Work item | Please state the number of lines in the listing that contain the word "Select", and nothing else.

*** Extracted data ***

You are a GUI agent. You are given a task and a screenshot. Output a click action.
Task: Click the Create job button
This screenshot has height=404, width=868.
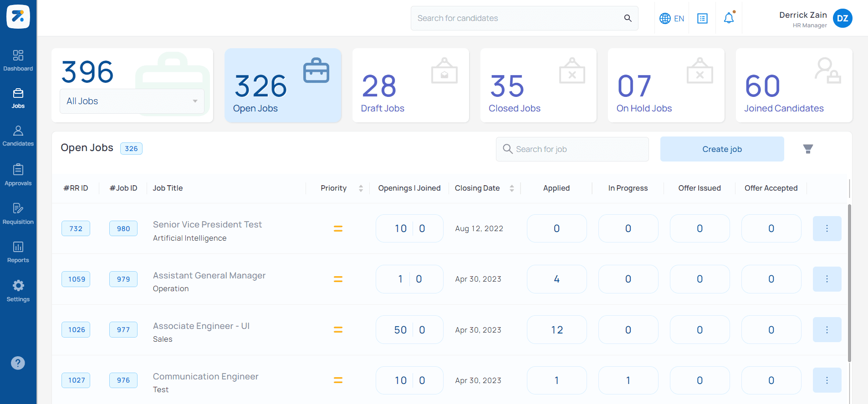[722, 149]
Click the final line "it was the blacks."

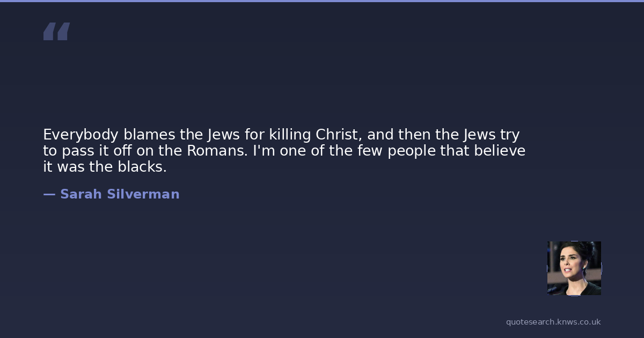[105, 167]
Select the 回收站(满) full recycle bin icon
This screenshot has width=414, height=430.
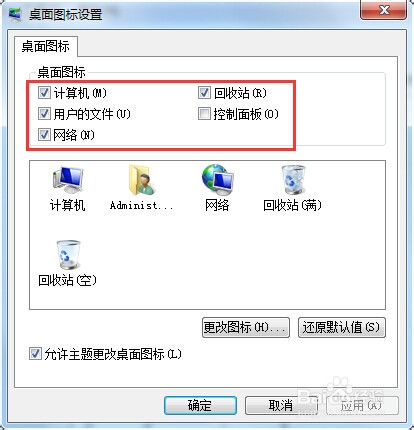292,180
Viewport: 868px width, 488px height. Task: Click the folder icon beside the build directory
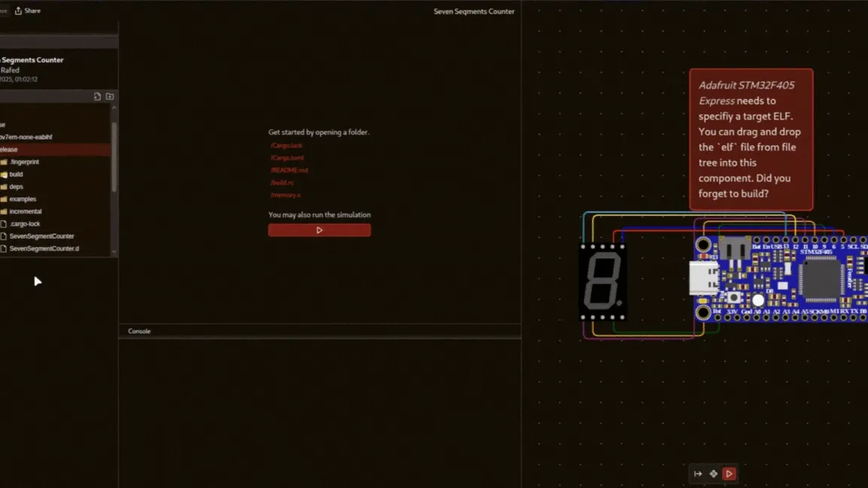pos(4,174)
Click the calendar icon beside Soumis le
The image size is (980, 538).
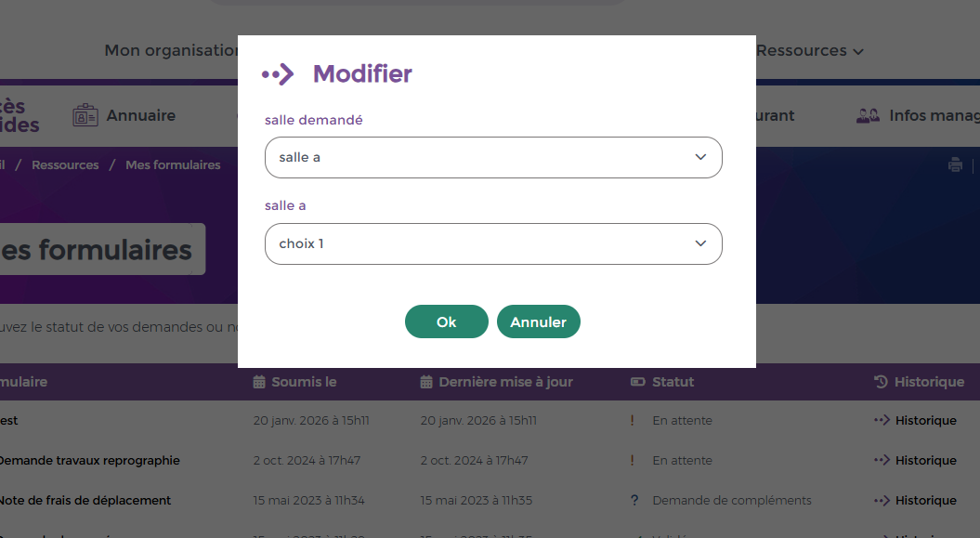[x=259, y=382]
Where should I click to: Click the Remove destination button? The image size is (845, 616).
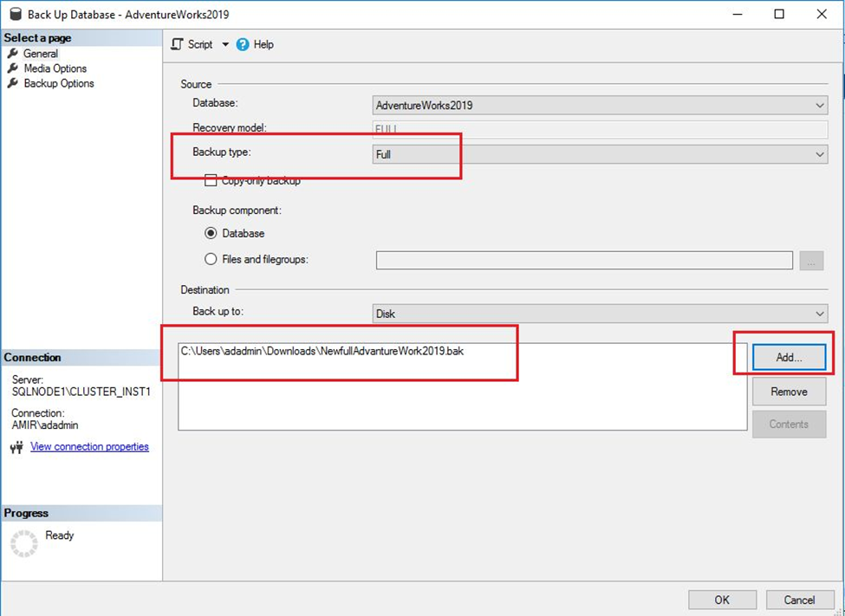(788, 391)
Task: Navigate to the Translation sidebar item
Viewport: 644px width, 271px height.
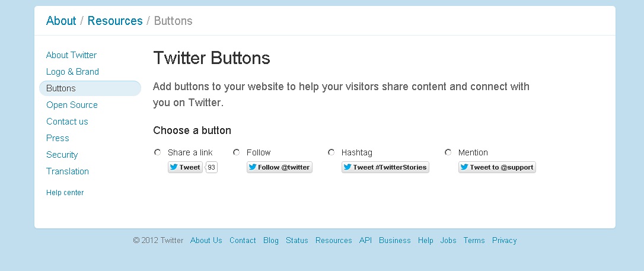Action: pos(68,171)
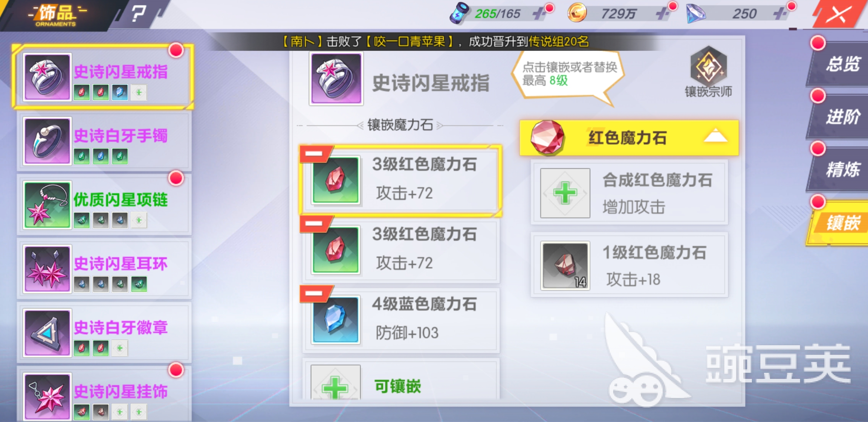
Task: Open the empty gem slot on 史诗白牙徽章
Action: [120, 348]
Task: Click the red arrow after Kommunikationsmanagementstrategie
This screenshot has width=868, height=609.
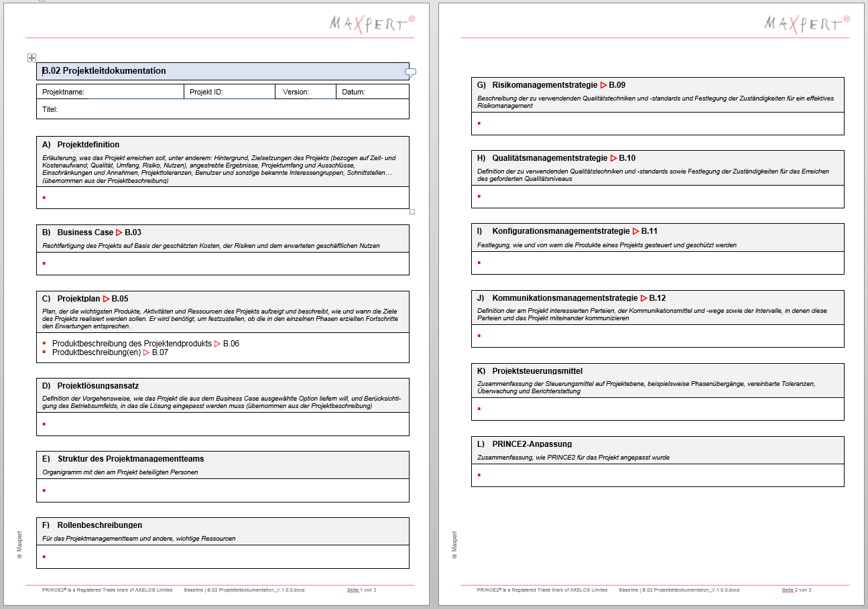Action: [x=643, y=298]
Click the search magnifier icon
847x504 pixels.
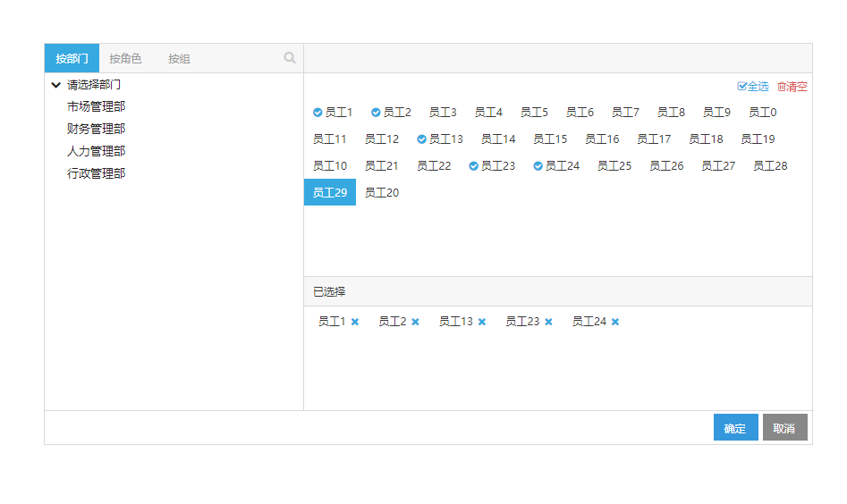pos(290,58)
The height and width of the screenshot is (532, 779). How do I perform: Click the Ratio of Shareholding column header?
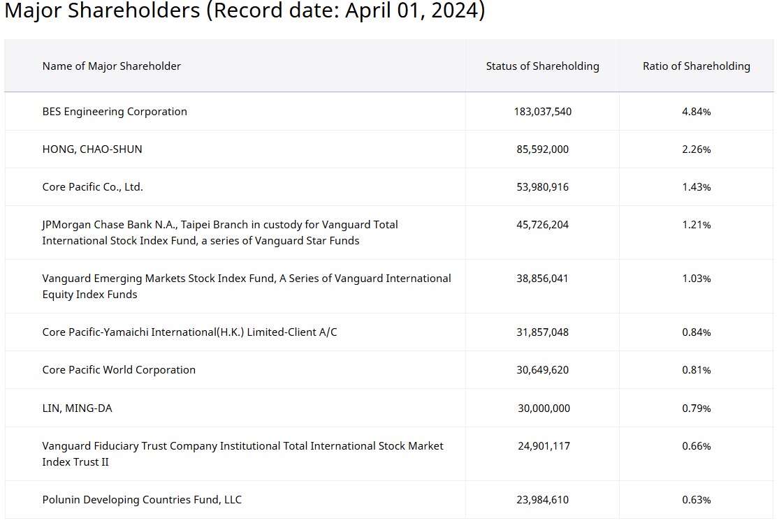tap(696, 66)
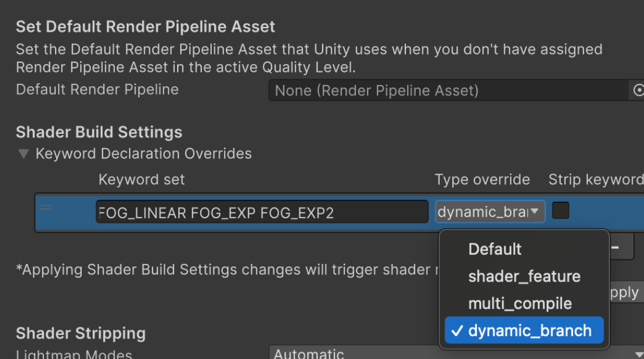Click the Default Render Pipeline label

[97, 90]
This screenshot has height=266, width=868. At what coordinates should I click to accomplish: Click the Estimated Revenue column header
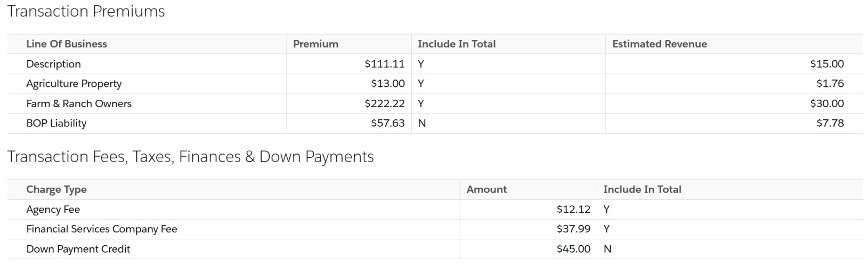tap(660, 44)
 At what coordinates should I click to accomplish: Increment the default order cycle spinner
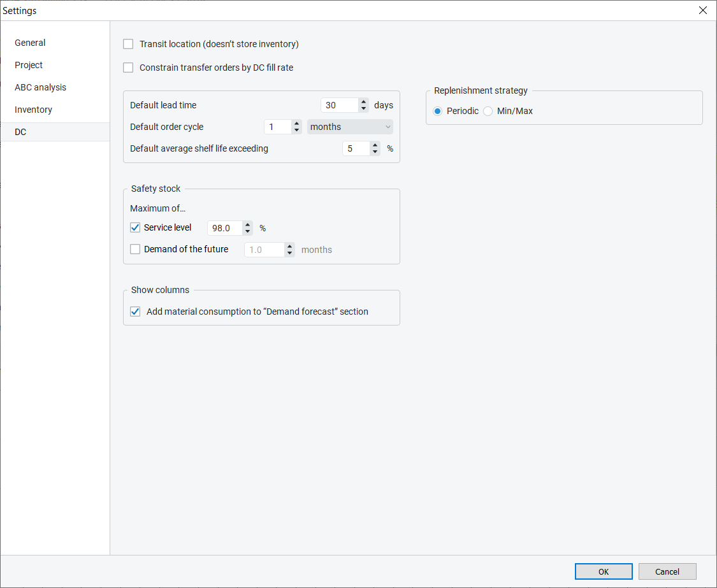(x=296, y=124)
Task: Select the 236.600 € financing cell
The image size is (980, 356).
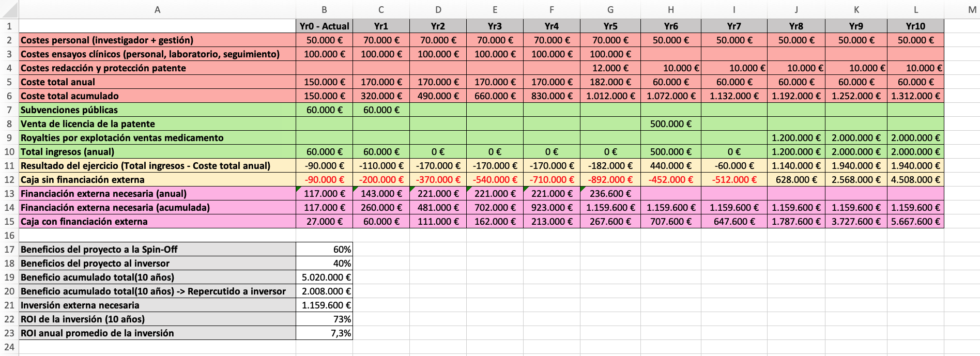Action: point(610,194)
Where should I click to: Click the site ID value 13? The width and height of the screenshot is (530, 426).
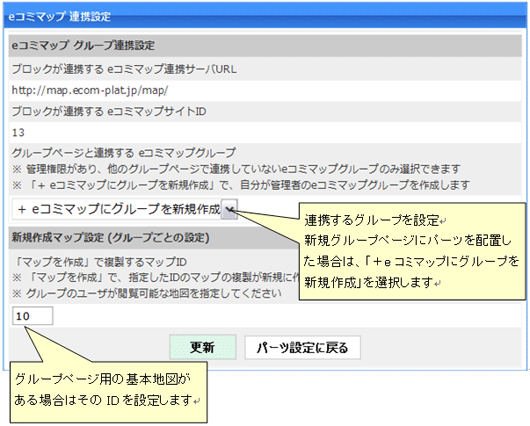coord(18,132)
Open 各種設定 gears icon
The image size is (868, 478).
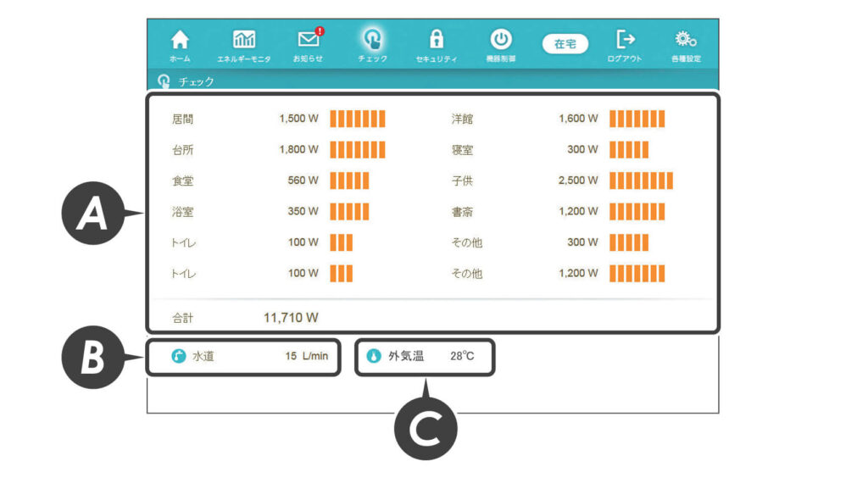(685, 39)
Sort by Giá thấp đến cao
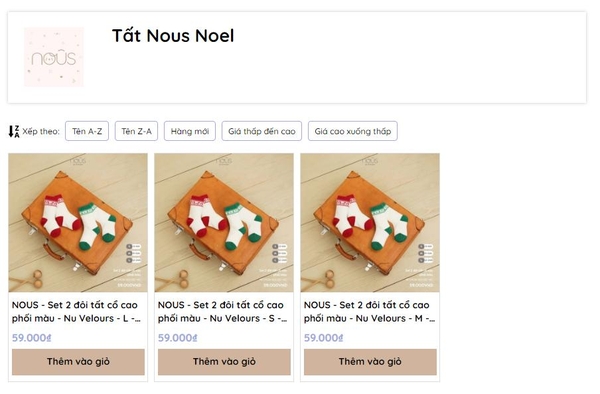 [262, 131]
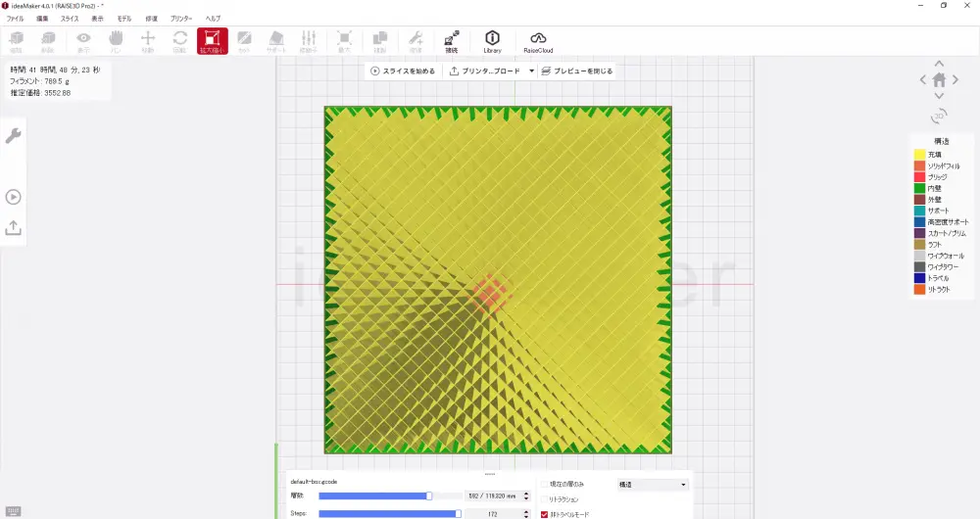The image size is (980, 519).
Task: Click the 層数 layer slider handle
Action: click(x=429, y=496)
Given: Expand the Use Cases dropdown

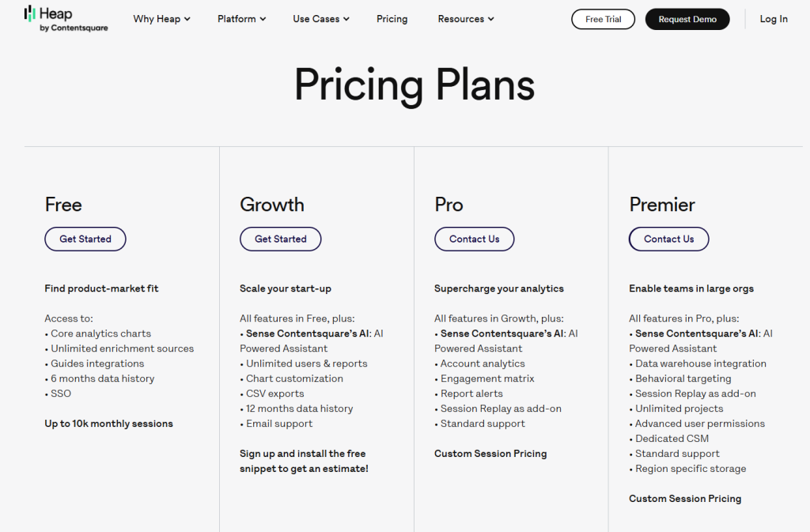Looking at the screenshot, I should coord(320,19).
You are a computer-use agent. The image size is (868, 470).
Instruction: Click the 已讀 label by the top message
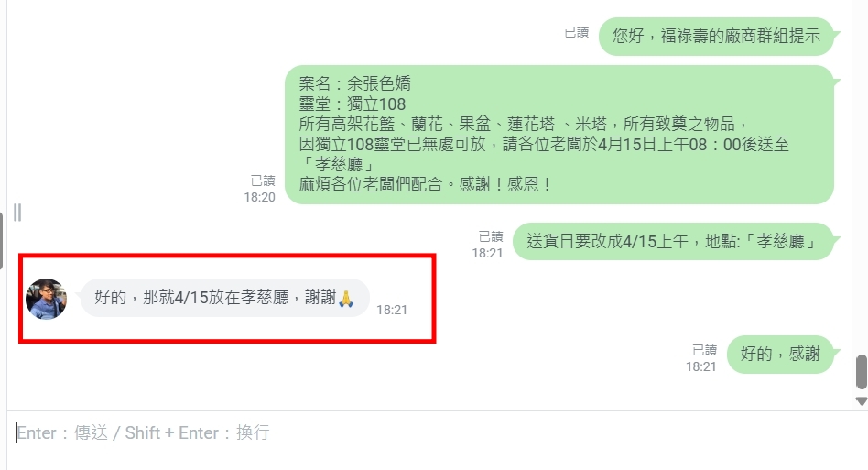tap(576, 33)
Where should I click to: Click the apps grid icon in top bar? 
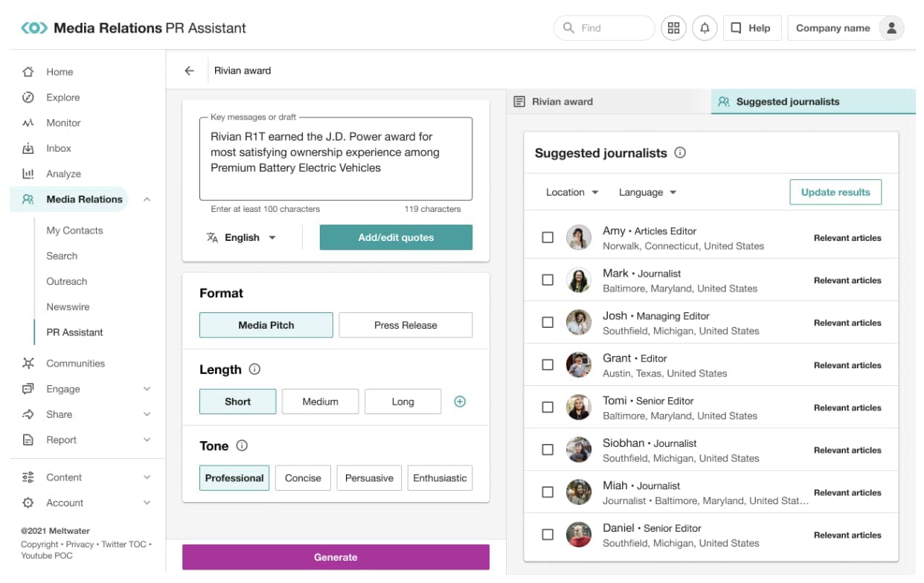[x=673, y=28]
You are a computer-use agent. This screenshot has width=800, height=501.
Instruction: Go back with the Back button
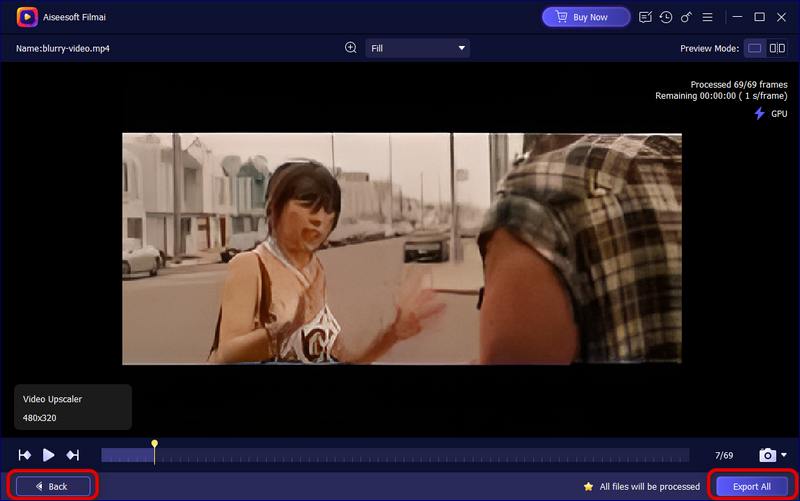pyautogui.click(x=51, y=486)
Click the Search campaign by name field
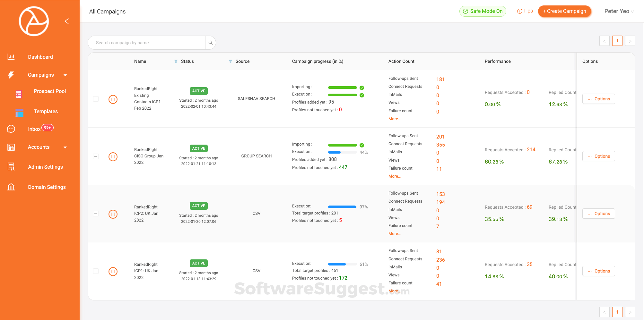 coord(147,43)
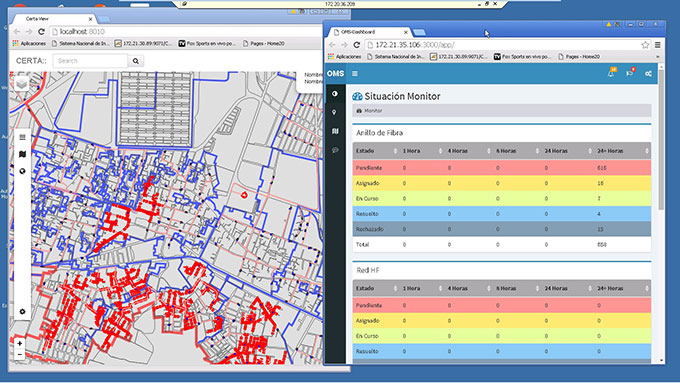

*** End of Extracted data ***

Answer space | 2